— Побазарить… — задумчиво повторил Забродов, не опуская револьвер. А почему с ножом и в окно?
Дверей не заметил, что ли?
— Так… это… пугануть хотел, — смущенно признался Репа. — Извини, командир, непонятна вышла… Ты на меня утром наехал — дай, думаю, и я на него наеду, это вечерком. Вырулил из казино, прикатываю к тебе… Думая в дверь звонить, а тут смотрю — окно открыто. Ну, тут меня бес и попутал. Дремучего я на стреме оставил, буксирный конец на крыше закрепили и вперед…
— Недоумок, — сказал Илларион, опуская револьвер. — А если бы ты сорвался?
— Да дурь все моя. — Репа виновато развел руками. — Я уж и сам… это… когда полез-то... Чуть не обгадился, чес-слово…
— Чтоб ты сдох, идиот, — проворчал Илларион и полез в стол. Достав полбутылки коньяку, он взял с полки стакан и плеснул себе на два пальца.
Наблюдая за тем, как он пьет, Репа расслабился и даже ухватился было за бутылку, собираясь, видимо, тоже выпить.
— Лапы убери, — негромко сказал ему Илларион. — Ты уже и так вдетый, а тебе еще обратно лезть.
— Кк-как это — лезть? — поперхнулся Репа.
— По веревке, — ответил Илларион и показал руками, как лезут по веревке. — Как пришел, так и уйдешь.
— Да ты чего, в натуре?! Я же убьюсь!
Илларион пожал плечами и многозначительно посмотрел на револьвер.
— Я тебя, дурака, предупреждал, — сказал он. — Хочешь быть королем в околотке — флаг тебе в руки и паровоз навстречу, как любил говорить один мой знакомый.
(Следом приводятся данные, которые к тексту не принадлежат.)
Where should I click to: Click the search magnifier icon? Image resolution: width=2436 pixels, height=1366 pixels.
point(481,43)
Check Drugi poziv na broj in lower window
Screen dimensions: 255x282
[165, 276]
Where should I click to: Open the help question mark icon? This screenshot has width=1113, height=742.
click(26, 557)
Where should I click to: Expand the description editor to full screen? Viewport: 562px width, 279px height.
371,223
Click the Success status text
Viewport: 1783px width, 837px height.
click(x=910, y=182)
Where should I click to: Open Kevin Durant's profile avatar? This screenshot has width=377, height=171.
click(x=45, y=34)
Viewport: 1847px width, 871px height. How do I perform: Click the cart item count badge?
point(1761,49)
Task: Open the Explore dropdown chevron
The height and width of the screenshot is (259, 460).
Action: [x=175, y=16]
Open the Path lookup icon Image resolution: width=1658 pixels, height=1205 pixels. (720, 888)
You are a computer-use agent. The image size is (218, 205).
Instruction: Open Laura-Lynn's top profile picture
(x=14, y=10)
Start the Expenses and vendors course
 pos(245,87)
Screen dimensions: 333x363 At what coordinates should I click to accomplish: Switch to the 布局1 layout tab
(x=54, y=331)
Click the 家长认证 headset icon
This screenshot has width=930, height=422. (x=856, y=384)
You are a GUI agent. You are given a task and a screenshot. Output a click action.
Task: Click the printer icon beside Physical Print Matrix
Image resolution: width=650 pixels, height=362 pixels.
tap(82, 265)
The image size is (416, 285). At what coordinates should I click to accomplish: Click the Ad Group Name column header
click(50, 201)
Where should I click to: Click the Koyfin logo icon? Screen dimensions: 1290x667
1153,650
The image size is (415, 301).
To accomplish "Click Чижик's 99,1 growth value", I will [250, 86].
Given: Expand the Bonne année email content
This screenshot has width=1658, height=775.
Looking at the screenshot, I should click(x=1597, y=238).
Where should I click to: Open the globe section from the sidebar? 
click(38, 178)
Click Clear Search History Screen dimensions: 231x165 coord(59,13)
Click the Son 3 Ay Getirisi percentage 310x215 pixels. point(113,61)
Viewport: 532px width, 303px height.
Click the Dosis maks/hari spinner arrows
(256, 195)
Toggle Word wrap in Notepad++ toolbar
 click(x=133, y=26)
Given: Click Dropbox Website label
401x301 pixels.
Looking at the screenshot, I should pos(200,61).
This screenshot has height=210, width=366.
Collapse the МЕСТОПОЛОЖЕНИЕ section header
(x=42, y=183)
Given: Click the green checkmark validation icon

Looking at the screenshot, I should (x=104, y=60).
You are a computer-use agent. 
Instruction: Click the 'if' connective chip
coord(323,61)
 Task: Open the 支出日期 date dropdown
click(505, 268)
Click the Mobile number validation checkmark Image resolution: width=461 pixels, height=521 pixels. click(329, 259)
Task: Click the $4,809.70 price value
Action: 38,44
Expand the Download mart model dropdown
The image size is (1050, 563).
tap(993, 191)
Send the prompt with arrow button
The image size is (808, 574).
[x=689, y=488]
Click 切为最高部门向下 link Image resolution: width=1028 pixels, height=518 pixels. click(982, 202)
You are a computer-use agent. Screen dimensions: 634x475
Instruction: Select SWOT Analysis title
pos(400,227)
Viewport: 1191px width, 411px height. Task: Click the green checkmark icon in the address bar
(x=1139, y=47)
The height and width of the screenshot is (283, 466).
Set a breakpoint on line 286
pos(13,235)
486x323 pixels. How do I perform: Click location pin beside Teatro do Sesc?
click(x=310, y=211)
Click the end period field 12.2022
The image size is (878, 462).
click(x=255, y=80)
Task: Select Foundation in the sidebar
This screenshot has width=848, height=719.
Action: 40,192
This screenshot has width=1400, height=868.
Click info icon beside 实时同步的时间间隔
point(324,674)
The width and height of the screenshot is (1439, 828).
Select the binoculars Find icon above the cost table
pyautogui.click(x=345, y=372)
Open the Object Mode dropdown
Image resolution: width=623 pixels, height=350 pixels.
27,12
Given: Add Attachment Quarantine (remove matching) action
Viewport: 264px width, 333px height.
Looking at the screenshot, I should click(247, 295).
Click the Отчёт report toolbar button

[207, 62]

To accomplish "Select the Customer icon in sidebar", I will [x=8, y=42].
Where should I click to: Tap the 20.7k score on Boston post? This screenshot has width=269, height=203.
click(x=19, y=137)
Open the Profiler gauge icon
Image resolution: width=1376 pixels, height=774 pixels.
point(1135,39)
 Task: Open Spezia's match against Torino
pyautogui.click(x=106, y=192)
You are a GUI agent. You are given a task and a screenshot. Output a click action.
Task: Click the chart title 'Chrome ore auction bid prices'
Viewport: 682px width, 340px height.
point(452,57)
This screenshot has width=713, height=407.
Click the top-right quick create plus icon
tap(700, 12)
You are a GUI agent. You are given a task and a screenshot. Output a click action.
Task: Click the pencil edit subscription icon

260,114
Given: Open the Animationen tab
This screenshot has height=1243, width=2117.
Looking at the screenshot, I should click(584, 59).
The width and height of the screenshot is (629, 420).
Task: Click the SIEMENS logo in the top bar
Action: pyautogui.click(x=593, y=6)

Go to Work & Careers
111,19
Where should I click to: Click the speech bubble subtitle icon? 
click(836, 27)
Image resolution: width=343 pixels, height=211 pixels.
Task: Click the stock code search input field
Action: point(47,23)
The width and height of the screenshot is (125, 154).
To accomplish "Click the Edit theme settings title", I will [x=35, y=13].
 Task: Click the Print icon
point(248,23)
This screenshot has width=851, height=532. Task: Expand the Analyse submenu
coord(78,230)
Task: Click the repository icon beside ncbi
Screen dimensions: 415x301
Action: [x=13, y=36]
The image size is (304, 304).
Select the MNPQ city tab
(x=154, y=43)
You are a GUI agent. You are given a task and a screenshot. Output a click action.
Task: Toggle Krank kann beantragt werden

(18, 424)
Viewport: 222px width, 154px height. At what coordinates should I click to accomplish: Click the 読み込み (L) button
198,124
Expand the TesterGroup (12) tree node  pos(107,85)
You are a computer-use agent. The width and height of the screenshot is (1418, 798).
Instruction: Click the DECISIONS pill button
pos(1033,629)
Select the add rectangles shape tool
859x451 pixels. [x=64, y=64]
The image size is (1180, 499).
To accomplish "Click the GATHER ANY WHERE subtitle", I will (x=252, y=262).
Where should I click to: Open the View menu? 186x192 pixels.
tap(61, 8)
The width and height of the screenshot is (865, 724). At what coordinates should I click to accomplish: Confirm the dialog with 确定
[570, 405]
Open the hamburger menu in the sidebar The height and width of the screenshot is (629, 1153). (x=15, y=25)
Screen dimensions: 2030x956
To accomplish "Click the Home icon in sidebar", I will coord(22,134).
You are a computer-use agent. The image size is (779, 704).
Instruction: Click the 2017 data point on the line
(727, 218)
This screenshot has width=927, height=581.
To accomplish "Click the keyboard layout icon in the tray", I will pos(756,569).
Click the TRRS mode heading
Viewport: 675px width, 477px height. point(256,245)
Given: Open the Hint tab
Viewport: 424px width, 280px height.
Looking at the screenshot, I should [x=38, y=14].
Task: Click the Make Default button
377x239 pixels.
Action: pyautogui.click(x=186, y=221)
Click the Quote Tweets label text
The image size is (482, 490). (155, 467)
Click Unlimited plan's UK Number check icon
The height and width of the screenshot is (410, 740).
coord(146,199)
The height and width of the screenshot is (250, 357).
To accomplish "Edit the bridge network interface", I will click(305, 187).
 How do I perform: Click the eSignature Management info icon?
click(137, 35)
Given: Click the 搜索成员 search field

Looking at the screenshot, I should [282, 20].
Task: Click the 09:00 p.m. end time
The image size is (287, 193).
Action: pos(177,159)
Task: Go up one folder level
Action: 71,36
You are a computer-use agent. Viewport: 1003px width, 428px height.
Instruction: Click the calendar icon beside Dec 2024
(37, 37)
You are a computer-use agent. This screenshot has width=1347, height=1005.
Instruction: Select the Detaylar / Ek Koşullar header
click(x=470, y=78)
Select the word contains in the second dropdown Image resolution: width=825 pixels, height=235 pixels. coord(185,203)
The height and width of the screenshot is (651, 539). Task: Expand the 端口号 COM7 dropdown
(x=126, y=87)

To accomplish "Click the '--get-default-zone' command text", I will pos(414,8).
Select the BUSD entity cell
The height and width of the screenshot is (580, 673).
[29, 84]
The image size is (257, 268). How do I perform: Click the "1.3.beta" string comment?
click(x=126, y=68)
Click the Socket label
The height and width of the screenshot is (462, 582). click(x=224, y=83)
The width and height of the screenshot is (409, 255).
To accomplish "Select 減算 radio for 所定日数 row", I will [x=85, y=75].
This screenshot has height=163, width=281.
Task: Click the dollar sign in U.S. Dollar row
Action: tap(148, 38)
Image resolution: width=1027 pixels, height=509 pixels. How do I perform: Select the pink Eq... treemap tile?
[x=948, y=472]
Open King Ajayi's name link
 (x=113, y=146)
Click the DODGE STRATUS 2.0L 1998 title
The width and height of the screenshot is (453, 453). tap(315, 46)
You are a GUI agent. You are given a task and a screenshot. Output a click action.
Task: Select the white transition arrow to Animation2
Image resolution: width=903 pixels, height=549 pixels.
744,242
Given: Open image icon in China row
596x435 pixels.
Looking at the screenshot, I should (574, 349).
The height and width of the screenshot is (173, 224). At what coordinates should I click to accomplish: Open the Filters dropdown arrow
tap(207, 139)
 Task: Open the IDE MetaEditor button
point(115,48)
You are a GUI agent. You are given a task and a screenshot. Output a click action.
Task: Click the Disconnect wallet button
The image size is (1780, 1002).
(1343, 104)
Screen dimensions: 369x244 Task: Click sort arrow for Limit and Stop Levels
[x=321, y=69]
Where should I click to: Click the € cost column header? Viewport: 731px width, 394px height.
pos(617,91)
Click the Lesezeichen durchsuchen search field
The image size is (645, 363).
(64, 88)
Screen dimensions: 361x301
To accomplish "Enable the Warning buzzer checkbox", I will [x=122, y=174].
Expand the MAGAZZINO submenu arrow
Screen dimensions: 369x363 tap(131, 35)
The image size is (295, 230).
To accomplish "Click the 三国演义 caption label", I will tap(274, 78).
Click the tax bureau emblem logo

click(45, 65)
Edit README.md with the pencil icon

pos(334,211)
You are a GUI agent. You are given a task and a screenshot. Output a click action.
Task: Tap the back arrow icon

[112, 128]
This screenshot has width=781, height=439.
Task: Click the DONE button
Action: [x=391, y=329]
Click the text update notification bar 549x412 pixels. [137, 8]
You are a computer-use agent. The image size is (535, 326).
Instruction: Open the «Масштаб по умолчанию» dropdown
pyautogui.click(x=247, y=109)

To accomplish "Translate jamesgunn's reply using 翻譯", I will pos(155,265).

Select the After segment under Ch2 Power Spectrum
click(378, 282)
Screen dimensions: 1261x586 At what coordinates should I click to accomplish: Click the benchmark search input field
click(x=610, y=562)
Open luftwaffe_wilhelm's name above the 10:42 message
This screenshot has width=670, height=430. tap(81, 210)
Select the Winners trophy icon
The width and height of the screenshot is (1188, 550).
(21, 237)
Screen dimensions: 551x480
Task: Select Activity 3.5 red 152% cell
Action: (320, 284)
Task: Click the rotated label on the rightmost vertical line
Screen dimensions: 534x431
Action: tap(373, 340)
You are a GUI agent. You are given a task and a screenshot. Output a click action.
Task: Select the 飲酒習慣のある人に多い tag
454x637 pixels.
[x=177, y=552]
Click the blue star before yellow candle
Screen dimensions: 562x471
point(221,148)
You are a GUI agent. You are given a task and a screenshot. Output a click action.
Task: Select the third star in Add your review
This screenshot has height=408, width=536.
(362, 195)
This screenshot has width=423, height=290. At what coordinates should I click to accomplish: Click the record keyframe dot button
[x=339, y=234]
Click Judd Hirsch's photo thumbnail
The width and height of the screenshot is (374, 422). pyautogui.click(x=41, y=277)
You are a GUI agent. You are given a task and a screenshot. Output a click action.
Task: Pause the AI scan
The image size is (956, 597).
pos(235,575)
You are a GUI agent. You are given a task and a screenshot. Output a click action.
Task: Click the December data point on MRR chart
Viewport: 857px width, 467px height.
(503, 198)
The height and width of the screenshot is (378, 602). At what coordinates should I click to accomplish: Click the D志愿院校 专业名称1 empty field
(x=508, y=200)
Только меня в свои подданные не записывай, понял? А если ты такой непонятливый, пеняй на себя. Это как в армии: не доходит через голову — дойдет через руки. Пугать он меня пришел…
— Слушай, командир, — примирительно заговорил Репа, — ну, ты что совсем отмороженный? Это ж беспредел, в натуре… На хрена тебе неприятности?
— Со своими неприятностями я разберусь сам, — отрезал Забродов. — А ты давай, шевели фигурой. Все равно уйдешь через окно. Только, если пойдешь сам, полезешь наверх, а если мне придется тебе помогать, то полетишь вниз.
— Вот сука, — сказал Репа. — Ну, я тебе это припомню, козел…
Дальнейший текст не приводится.